You can say many things about Trump (and people do), but you can’t knock his power. Even 80s magician David Copperfield is impressed, and he made the Statue of Liberty disappear.
Trump is just making money vanish. Well, that and actual Liberty.
Still, you can’t argue that these things haven’t been well thought out. There’s clearly been a lot of planning that’s gone on here. The penguins of the Heard and McDonald Islands are finally paying the price for their frankly heinous 20% import tariffs on American goods. Famed for exporting Elephant Seal Oil as recently as… er… 1877, it seems like the infamous H&McDI Stock Exchange would be in all sort of bother if it actually existed.

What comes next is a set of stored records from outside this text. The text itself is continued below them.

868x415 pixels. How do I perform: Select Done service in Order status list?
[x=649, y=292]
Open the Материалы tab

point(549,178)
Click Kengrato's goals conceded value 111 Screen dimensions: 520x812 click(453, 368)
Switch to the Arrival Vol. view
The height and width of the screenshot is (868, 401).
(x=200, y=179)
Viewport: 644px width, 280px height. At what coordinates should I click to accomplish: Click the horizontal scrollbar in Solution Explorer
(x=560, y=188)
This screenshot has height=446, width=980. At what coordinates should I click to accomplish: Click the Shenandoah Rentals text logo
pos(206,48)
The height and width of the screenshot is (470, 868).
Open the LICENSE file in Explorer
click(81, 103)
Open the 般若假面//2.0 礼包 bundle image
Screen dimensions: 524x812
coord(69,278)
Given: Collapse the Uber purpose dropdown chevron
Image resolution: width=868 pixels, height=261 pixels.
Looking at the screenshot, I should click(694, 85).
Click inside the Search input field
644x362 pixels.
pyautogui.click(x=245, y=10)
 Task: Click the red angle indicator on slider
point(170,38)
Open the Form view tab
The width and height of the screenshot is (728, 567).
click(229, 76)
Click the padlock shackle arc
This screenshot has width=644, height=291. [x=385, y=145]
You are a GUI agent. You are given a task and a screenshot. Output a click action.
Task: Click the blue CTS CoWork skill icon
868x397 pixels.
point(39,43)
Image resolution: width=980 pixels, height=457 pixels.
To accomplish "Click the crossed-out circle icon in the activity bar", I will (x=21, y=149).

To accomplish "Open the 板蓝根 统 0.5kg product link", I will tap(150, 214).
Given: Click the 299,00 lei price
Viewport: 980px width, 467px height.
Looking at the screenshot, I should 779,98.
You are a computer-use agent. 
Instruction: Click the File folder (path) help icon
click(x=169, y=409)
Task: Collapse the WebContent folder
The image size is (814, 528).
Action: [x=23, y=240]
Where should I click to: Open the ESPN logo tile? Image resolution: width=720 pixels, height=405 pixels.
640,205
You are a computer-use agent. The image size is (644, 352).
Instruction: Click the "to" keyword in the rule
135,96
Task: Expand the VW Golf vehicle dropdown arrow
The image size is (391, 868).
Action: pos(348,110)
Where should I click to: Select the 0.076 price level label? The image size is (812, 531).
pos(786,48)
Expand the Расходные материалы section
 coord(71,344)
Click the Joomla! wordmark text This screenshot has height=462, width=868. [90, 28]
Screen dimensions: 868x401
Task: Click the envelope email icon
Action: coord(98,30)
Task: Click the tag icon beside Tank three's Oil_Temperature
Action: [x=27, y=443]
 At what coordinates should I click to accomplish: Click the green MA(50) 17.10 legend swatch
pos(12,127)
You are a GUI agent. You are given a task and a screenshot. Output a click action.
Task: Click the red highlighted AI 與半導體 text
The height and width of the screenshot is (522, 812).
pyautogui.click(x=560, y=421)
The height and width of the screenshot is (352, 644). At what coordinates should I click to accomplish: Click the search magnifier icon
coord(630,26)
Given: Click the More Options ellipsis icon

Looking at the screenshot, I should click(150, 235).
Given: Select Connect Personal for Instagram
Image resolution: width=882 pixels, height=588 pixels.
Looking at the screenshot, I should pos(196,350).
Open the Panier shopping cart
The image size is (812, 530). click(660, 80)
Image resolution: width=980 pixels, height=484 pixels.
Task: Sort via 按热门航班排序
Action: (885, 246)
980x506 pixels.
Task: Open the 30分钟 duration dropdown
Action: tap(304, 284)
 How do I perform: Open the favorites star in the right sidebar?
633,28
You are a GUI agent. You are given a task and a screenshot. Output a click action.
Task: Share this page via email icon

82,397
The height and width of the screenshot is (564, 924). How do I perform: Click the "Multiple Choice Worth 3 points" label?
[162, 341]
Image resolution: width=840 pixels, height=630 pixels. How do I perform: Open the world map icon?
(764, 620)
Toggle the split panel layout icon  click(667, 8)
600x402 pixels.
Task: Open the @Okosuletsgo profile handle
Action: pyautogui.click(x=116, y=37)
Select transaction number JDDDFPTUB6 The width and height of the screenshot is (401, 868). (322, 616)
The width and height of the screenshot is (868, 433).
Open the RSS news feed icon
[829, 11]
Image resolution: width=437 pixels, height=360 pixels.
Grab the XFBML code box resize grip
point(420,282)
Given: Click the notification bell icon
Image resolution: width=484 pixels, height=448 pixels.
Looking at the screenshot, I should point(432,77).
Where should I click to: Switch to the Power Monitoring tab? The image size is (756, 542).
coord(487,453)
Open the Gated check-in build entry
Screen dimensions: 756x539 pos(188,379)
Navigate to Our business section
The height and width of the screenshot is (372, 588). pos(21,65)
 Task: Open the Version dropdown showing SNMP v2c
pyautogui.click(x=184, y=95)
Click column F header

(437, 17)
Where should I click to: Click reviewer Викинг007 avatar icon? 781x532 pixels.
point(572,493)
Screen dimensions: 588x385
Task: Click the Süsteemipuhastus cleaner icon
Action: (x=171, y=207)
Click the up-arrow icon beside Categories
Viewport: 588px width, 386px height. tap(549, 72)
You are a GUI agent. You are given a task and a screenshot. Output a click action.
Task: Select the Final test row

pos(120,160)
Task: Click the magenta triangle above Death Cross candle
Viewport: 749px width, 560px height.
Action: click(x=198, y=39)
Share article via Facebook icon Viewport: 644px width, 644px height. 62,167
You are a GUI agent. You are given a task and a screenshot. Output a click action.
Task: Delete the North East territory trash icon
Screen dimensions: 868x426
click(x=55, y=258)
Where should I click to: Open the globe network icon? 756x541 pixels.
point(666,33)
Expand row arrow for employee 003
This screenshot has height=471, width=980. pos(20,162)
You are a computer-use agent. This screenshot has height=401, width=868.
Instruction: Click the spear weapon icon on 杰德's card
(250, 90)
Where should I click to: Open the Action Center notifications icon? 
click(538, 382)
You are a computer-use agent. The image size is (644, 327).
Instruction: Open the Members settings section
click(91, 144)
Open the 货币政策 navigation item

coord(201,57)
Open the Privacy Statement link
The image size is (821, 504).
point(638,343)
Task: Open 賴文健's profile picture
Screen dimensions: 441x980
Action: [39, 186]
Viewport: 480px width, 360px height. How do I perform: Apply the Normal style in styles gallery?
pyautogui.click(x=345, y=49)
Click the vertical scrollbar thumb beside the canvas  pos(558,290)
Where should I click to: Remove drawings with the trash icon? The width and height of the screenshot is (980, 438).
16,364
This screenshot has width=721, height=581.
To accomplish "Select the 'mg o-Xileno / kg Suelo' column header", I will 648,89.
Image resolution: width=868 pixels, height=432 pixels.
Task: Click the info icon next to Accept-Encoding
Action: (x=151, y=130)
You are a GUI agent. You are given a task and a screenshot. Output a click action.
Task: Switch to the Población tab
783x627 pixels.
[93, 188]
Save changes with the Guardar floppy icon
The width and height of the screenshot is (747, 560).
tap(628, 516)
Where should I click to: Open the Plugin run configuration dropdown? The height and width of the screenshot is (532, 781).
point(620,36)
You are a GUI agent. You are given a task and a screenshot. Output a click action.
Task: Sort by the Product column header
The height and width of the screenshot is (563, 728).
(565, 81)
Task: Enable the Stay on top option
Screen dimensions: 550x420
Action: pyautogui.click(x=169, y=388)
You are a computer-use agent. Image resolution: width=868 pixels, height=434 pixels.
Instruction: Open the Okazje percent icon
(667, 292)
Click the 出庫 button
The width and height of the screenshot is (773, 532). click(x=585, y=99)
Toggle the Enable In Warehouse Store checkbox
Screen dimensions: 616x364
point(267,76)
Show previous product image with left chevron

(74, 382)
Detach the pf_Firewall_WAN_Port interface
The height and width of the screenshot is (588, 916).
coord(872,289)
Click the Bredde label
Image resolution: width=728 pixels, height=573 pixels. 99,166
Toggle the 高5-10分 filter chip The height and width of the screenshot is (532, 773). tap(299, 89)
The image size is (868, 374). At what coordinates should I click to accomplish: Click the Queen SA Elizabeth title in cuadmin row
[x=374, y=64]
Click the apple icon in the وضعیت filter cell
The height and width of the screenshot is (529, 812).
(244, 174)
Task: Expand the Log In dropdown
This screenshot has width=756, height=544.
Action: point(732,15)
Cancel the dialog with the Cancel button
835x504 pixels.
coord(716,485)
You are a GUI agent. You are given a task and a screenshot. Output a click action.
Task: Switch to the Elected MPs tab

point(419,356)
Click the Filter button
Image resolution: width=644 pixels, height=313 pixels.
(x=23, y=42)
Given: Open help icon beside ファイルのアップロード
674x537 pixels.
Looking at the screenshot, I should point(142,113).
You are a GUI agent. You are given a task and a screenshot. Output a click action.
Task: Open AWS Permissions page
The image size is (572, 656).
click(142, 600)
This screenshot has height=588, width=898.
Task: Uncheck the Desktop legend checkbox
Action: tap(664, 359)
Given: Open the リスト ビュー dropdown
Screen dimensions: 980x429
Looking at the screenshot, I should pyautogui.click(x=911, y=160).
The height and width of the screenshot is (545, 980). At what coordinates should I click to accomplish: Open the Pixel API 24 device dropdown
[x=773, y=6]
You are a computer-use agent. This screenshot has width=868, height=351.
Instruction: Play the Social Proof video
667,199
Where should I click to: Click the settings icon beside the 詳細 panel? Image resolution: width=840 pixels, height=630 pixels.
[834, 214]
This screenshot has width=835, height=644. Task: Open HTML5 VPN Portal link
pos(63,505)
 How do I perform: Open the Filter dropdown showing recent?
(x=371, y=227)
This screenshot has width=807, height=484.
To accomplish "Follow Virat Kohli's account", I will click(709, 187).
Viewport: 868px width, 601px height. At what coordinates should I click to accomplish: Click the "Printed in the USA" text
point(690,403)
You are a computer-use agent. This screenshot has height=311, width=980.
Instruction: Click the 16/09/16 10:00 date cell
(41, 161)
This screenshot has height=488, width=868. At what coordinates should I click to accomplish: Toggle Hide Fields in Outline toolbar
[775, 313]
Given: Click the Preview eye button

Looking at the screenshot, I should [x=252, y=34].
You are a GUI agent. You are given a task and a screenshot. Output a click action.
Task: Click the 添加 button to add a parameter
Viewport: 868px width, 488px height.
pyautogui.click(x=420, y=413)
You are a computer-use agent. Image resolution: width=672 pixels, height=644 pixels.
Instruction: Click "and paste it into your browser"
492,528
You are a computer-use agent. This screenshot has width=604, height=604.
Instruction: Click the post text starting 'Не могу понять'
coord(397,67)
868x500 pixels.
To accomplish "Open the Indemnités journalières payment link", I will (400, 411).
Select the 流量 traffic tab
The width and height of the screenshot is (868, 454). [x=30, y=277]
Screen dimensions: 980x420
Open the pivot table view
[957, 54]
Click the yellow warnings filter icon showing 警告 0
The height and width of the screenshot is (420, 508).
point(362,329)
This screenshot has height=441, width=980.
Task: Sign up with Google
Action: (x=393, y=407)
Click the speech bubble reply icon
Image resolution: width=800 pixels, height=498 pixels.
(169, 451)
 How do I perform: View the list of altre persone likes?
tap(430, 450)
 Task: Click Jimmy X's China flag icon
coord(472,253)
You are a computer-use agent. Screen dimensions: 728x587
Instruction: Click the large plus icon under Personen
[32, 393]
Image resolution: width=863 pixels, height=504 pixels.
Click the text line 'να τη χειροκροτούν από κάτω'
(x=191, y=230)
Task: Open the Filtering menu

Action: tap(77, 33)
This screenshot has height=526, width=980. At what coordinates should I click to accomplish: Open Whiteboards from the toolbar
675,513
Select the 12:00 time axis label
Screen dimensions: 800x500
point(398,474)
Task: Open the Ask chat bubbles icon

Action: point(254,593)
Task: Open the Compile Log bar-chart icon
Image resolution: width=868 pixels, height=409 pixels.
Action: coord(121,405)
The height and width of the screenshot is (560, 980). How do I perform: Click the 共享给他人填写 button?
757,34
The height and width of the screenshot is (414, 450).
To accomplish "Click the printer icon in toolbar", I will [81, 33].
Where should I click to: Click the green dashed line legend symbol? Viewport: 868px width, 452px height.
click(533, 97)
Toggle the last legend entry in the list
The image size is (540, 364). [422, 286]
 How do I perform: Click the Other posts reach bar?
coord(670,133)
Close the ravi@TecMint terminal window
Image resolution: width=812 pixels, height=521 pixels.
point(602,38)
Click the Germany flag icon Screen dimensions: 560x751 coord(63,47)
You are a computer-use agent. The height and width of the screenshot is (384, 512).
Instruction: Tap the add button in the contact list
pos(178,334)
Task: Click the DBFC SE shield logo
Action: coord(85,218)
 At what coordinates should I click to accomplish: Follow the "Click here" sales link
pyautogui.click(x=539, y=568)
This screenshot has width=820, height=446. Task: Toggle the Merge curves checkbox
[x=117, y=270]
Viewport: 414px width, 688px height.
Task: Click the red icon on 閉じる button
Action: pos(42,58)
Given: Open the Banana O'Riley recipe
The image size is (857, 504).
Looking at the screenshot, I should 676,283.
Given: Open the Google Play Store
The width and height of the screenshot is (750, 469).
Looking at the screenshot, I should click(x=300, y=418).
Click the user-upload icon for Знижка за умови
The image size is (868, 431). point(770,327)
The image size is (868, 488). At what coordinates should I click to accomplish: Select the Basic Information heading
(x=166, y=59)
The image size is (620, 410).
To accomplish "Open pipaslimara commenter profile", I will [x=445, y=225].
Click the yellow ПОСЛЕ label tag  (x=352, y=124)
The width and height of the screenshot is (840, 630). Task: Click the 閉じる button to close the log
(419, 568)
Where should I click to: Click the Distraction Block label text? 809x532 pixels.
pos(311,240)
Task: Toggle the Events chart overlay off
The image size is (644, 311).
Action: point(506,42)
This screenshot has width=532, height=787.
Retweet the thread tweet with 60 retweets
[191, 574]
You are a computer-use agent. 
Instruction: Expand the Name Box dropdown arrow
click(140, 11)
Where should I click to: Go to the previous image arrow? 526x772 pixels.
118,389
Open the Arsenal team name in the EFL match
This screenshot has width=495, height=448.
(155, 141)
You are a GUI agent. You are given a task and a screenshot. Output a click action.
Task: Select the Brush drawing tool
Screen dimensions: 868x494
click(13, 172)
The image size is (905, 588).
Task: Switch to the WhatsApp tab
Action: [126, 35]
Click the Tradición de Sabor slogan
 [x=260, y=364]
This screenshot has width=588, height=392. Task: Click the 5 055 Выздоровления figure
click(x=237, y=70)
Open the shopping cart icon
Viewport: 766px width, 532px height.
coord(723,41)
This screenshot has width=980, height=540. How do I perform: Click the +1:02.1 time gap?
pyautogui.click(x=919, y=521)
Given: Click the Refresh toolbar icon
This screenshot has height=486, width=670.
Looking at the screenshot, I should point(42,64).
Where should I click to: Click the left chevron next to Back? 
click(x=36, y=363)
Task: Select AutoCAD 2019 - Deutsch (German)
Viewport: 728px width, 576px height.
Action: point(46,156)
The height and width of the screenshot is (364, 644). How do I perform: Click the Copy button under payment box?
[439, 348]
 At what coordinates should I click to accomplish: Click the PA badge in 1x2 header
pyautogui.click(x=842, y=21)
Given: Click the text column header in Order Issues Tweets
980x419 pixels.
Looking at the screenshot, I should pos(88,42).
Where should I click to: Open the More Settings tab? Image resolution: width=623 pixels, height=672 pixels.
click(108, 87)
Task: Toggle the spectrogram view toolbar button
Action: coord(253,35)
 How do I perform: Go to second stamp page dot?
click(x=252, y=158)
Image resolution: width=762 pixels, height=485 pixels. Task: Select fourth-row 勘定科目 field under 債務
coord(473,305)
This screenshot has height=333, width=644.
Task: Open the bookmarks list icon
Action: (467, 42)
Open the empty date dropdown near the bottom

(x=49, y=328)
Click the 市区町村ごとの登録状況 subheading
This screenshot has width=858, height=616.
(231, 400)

No-one has lived there for decades, but these tariffs mean that if anyone ever does live there again, they won’t be exporting much to the US.

Elsewhere, the EU (including France) gets a tariff of 20%, but Réunion (part of France and therefore also part of the EU) gets hit with 37%. But of course, French Guiana, Mayotte and Martinique (each part of France and therefore also part of the EU) get a 10% tariff on their exports to the US.
Réunion has had it too easy for too long.
The big losers in this whole thing is everyone. But if I were to be more specific, it would be St Pierre & Miquelon. This isn’t a French overseas territory: it’s a French Overseas Collective – Collectivité d’Outre-Mer.
But because of… er… reasons, their exports to the US will be charged an additional 50%. That’ll teach them for being to close (geographically, not necessarily politically) to Greenland.
Only local boys Lesotho (as far as I can see) manages to match the heady height of a 50% tariff, so Southern African
diamonds, garments, wool, power equipment and bedding
markets will be hit. And it looks like the mokorotlo won’t be part of the New York Spring 2026 Collections anymore.
It’s the clear attention to detail that makes me think that maybe these tariffs might well have been devised by a troop of circus monkeys who have been blindfolded and then instructed to throw various coloured darts at a world map.
I’m just impressed that there was anyone in America who was able to work out which countries the darts hit.